Following the first answer, I need to clarify that the solution I am looking for is when a temporary monitoring is needed, in the way VSCode with IoT Hub extension works, when it can temporarily listen to the event messages from the Event Hub behind the Iot Hub, for the development or debugging purposes. This is not a solution for the actual event listening and the mentioned IoT Hub routing should be used to consume the event.
I am trying to reproduce what IoT Hub plugin for VS Code is doing.
Here is an example of getting the "Event Hub-compatible endpoint" SAS key from IoT Hub that later can be used to listen to the devices events.
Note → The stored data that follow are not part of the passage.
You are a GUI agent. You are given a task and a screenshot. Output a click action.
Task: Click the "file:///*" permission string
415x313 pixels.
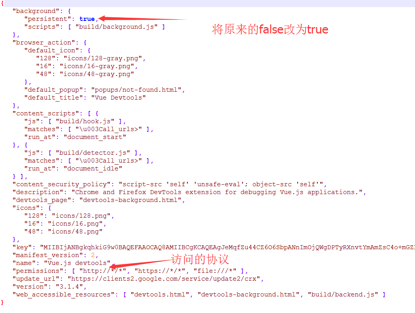215,271
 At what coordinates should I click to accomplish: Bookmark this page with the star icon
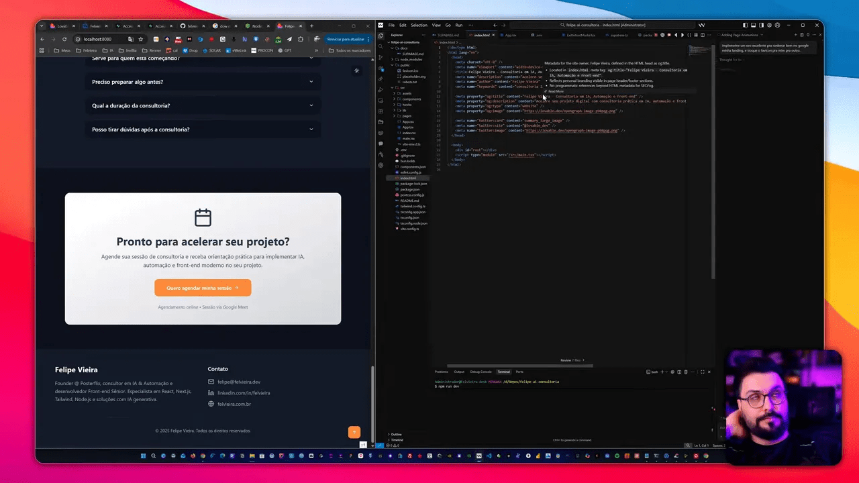pos(140,39)
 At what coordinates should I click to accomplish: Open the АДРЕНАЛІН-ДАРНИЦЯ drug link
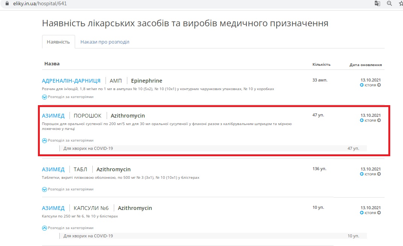click(71, 81)
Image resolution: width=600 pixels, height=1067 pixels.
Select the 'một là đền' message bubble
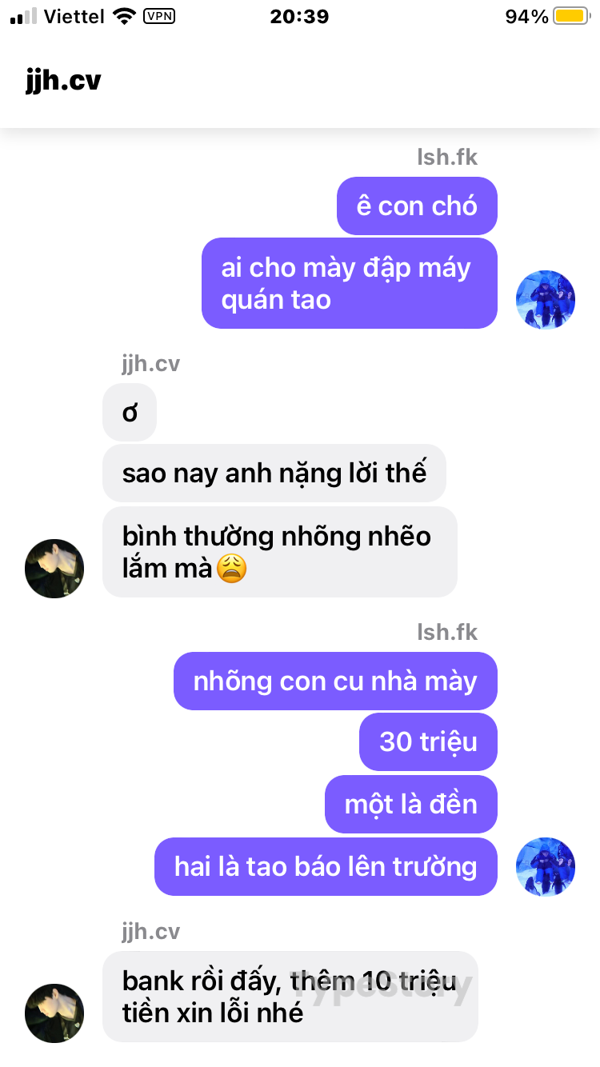pos(411,804)
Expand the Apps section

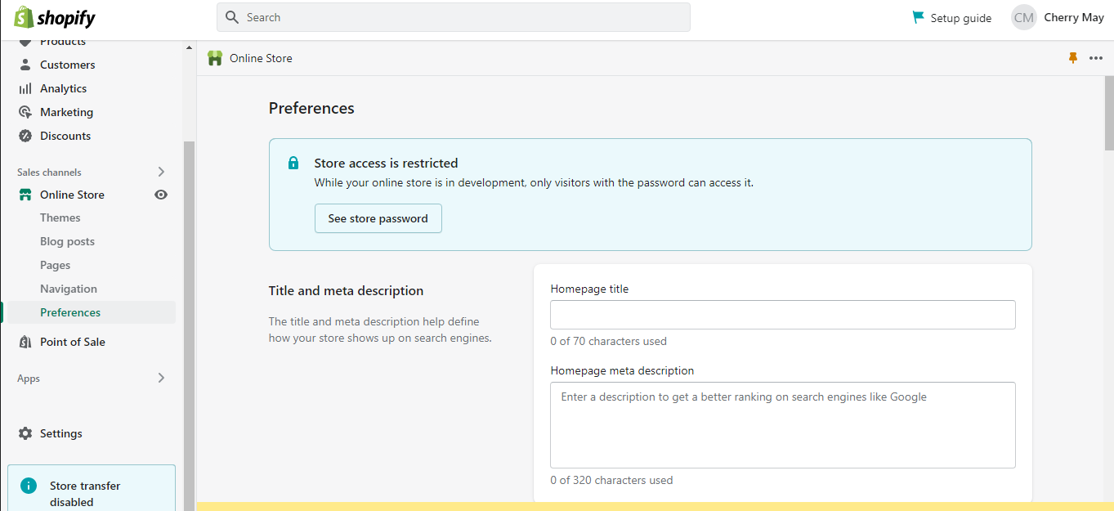161,378
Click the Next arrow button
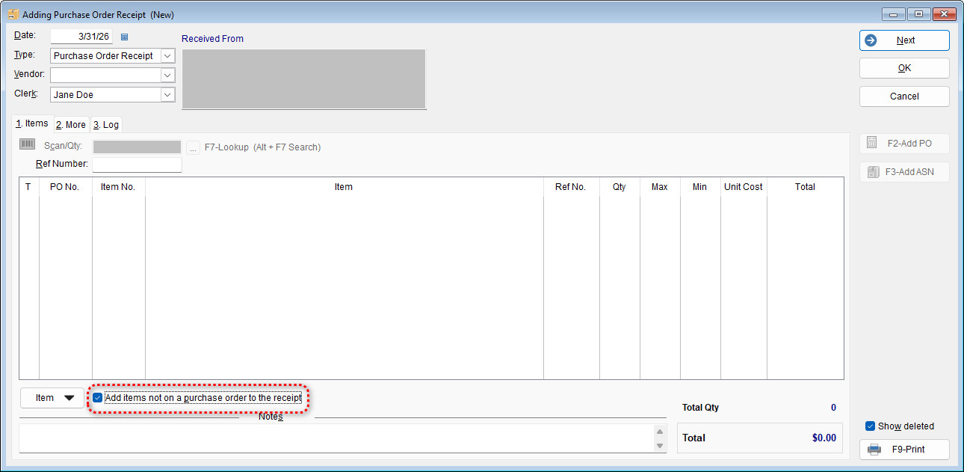 [904, 40]
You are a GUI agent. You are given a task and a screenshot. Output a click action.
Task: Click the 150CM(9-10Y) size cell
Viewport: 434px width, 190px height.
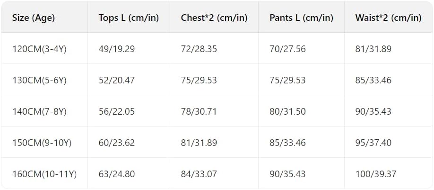(42, 143)
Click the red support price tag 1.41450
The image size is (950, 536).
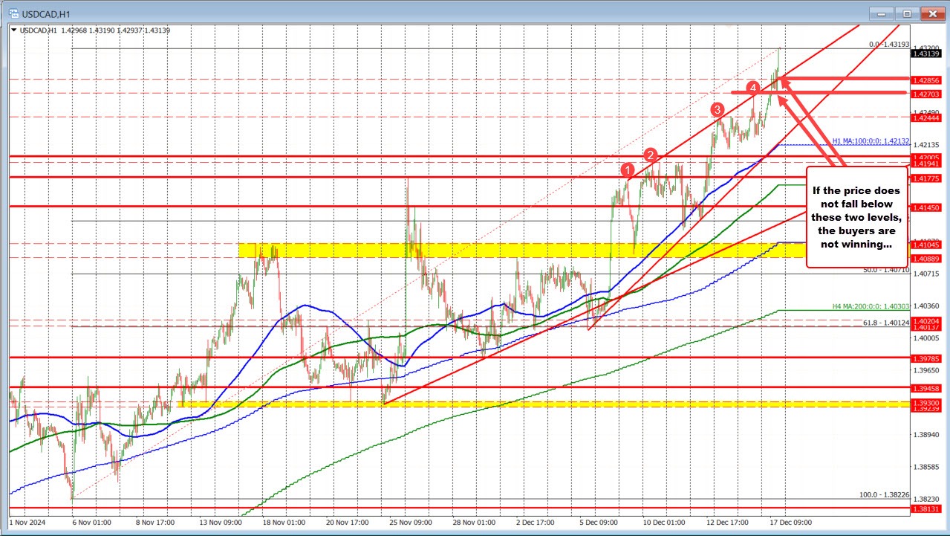tap(925, 207)
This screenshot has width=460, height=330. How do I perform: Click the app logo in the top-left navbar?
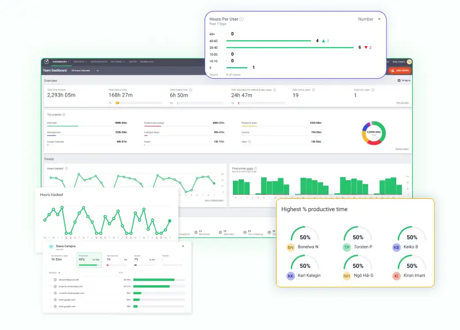(x=46, y=62)
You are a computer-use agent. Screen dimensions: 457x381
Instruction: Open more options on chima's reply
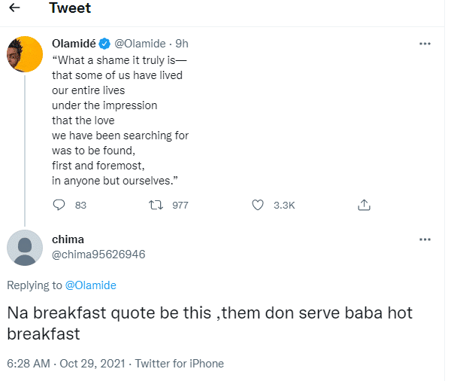pos(424,239)
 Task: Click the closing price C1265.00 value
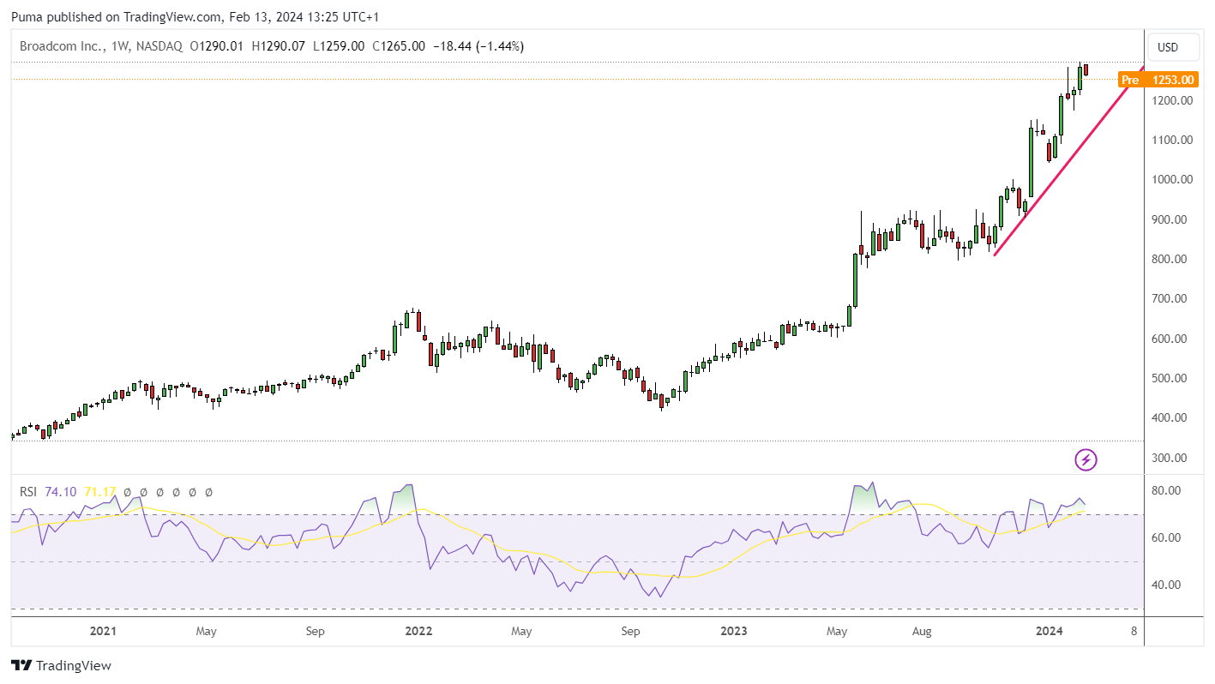(399, 46)
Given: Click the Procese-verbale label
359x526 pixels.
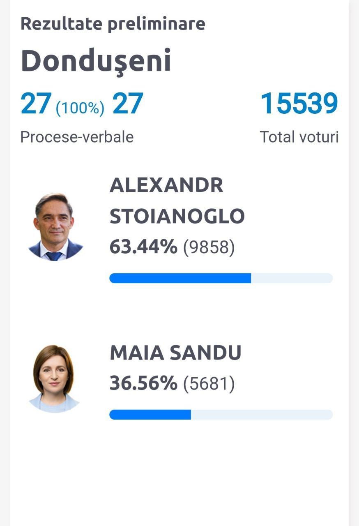Looking at the screenshot, I should (77, 137).
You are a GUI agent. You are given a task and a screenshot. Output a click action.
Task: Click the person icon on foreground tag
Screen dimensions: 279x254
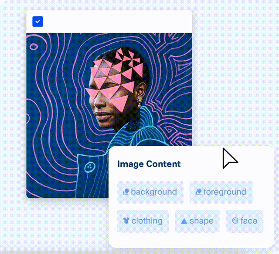(x=198, y=192)
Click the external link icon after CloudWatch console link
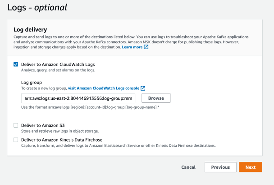The image size is (274, 185). (143, 88)
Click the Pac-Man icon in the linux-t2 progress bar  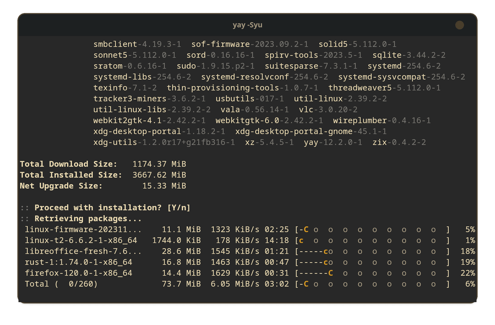301,241
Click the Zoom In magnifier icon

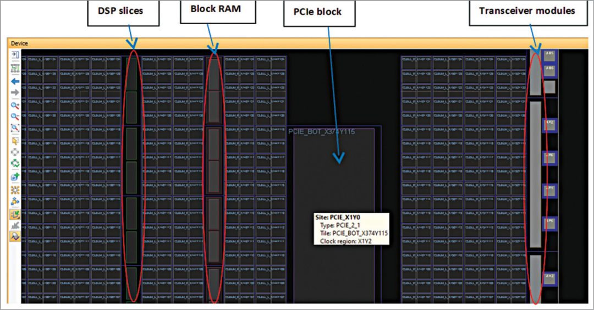(x=15, y=104)
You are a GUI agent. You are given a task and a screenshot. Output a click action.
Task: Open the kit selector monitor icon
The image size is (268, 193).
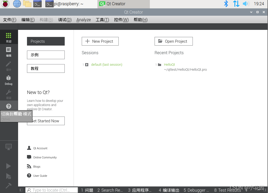[9, 147]
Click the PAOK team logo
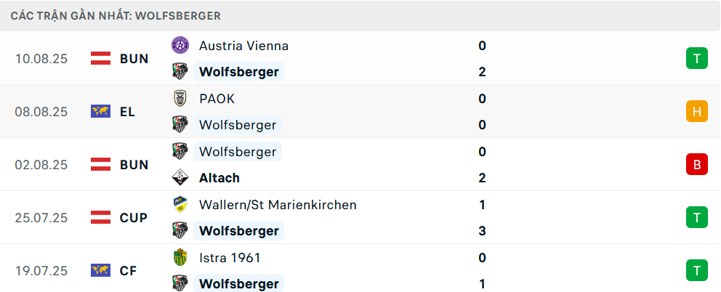The image size is (721, 292). (x=180, y=99)
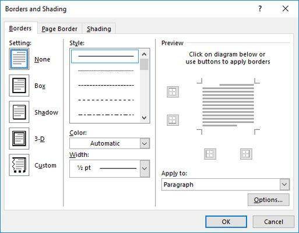Open the Options... button
This screenshot has width=299, height=233.
pyautogui.click(x=268, y=200)
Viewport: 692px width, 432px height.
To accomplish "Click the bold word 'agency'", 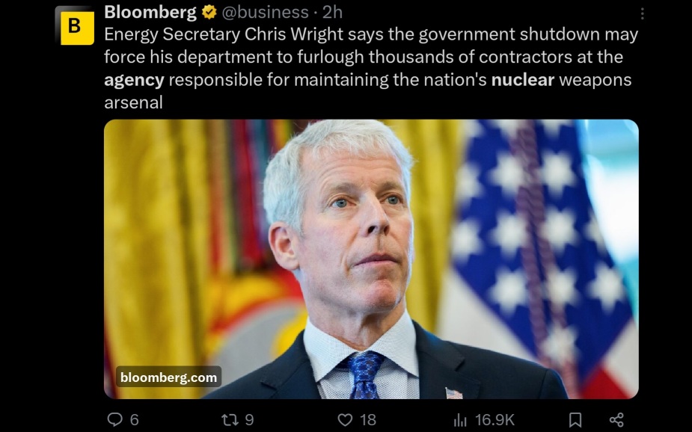I will click(134, 81).
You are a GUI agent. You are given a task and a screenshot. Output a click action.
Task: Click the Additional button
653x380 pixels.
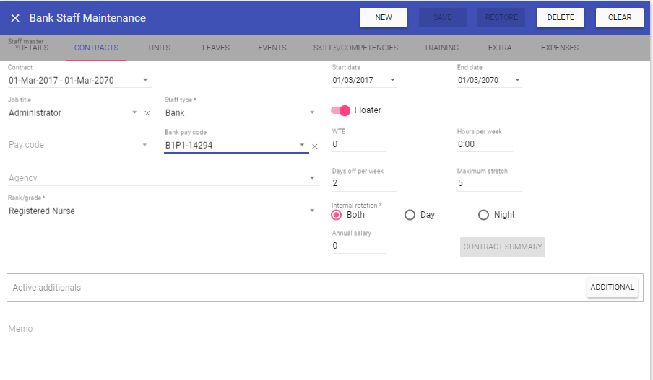(612, 287)
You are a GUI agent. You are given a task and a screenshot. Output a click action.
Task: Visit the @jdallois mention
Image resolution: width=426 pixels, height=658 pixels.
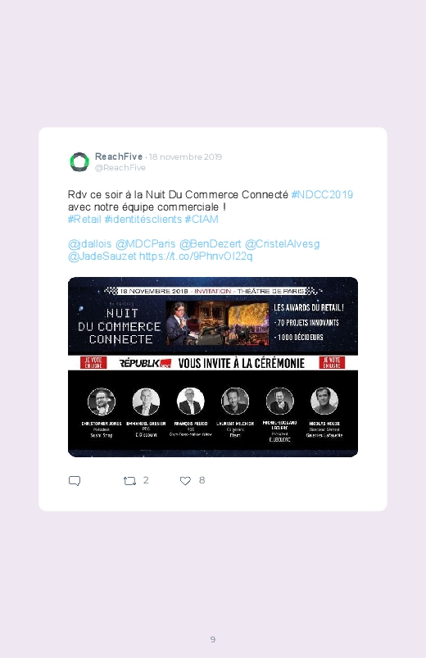(x=90, y=244)
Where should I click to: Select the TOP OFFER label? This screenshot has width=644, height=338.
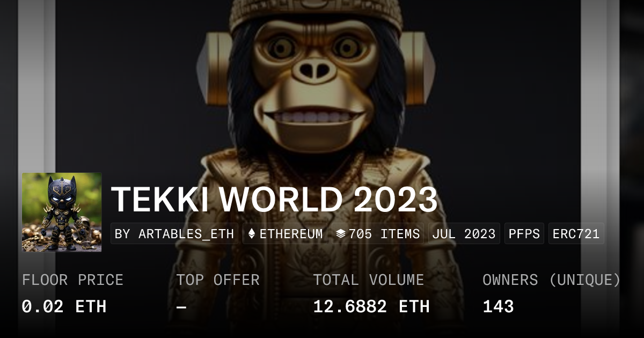point(218,280)
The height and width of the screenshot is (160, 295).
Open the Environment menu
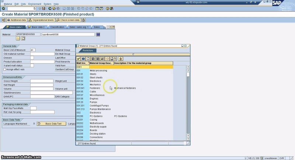tap(35, 4)
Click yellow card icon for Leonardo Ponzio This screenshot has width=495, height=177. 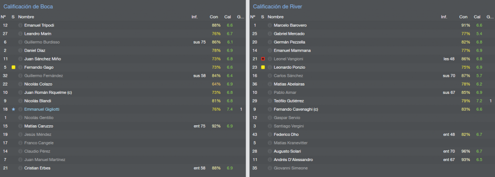262,67
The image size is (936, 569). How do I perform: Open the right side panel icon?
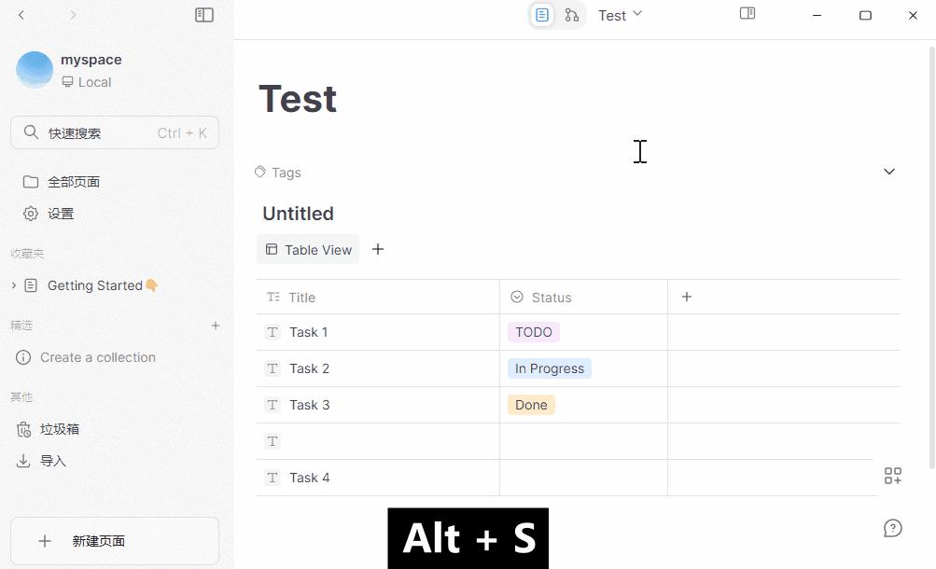[x=747, y=14]
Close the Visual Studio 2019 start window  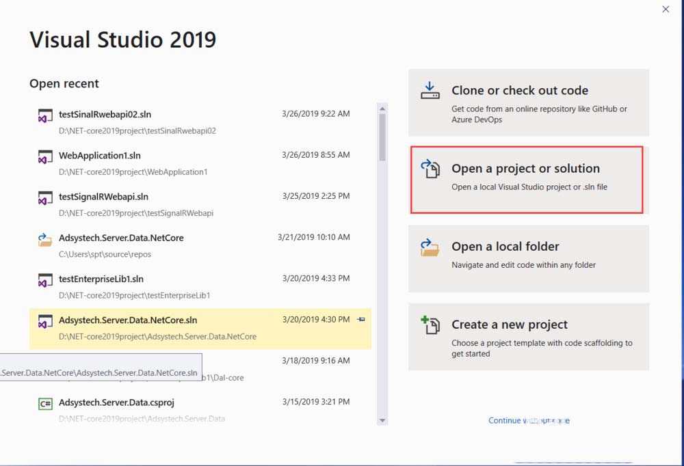(x=666, y=9)
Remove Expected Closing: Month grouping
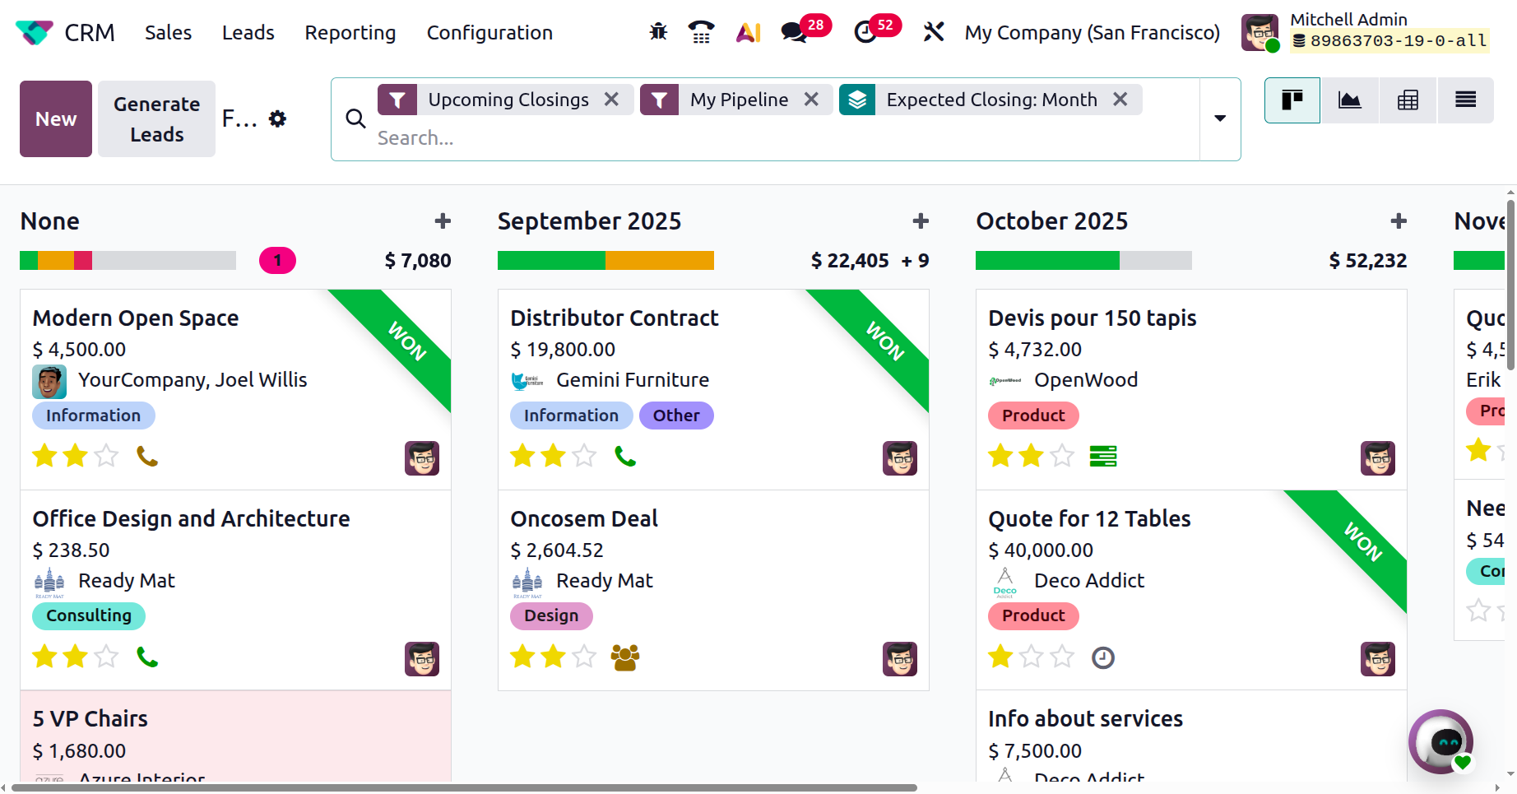 point(1120,100)
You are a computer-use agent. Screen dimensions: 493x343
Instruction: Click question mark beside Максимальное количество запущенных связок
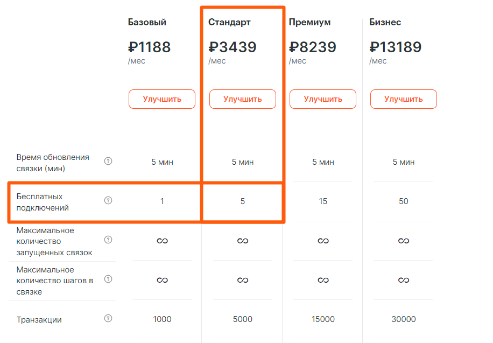pyautogui.click(x=108, y=240)
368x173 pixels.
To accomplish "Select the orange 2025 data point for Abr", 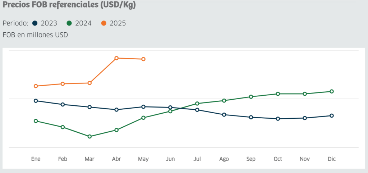I will 116,58.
For this to work one needs the proper RBAC rules to access it, and then:
In my case, getting the SAS key looks like this in C#:
using System;
using System.Threading.Tasks;
using Azure;
using Azure.Identity;
using Azure.ResourceManager;
using Azure.ResourceManager.IotHub;
using Azure.ResourceManager.IotHub.Models;
using Azure.ResourceManager.Resources;
namespace MyTools.Utilities.IotDevices;
public class IotHubConnectionStringHelper
{
private readonly string _subscriptionId;
private readonly string _resourceGroupName;
private readonly string _iotHubName;
public async Task<string> GetConnectionStringForPolicy(string policyName)
{
Response<IotHubDescriptionResource> iotHub = await GetIotHubAsync().ConfigureAwait(false);
string endpoint = GetIotHubEndpoint(iotHub);
IotHubDescriptionResource iotHubDescription = iotHub.Value;
SharedAccessSignatureAuthorizationRule policy = await GetPolicyAsync(iotHubDescription, policyName);
string result = $"Endpoint={endpoint};SharedAccessKeyName={policy.KeyName};SharedAccessKey={policy.PrimaryKey};EntityPath={_iotHubName}";
return result;
}
private async Task<SharedAccessSignatureAuthorizationRule> GetPolicyAsync(IotHubDescriptionResource iotHub, string policyName)
{
AsyncPageable<SharedAccessSignatureAuthorizationRule>? policiesEnum = iotHub.GetKeysAsync();
await foreach (SharedAccessSignatureAuthorizationRule policy in policiesEnum)
{
if (policy.KeyName == policyName)
{
return policy;
}
}
throw new Exception("Policy not found.");
}
private static string GetIotHubEndpoint(Response<IotHubDescriptionResource> iotHub)
{
string endpoint = string.Empty;
if (iotHub.Value.Data.Properties.EventHubEndpoints.TryGetValue("events", out EventHubCompatibleEndpointProperties? eventHubProps))
{
if (eventHubProps == null || eventHubProps.Endpoint == null)
{
throw new Exception("No event hub endpoint found.");
}
endpoint = eventHubProps.Endpoint;
}
return endpoint;
}
private async Task<Response<IotHubDescriptionResource>> GetIotHubAsync()
{
ArmClient armClient = new ArmClient(new AzureCliCredential());
SubscriptionResource subscription = await armClient.GetSubscriptions().GetAsync(_subscriptionId);
ResourceGroupResource resourceGroup = await subscription.GetResourceGroups().GetAsync(_resourceGroupName);
IotHubDescriptionCollection iotHubCollection = resourceGroup.GetIotHubDescriptions();
Response<IotHubDescriptionResource> iotHub = await iotHubCollection.GetAsync(_iotHubName);
return iotHub;
}
}
And to emphasize it one more time, this is not for the production use, but a method for a temporary listening to the messages when debugging, developing or similar.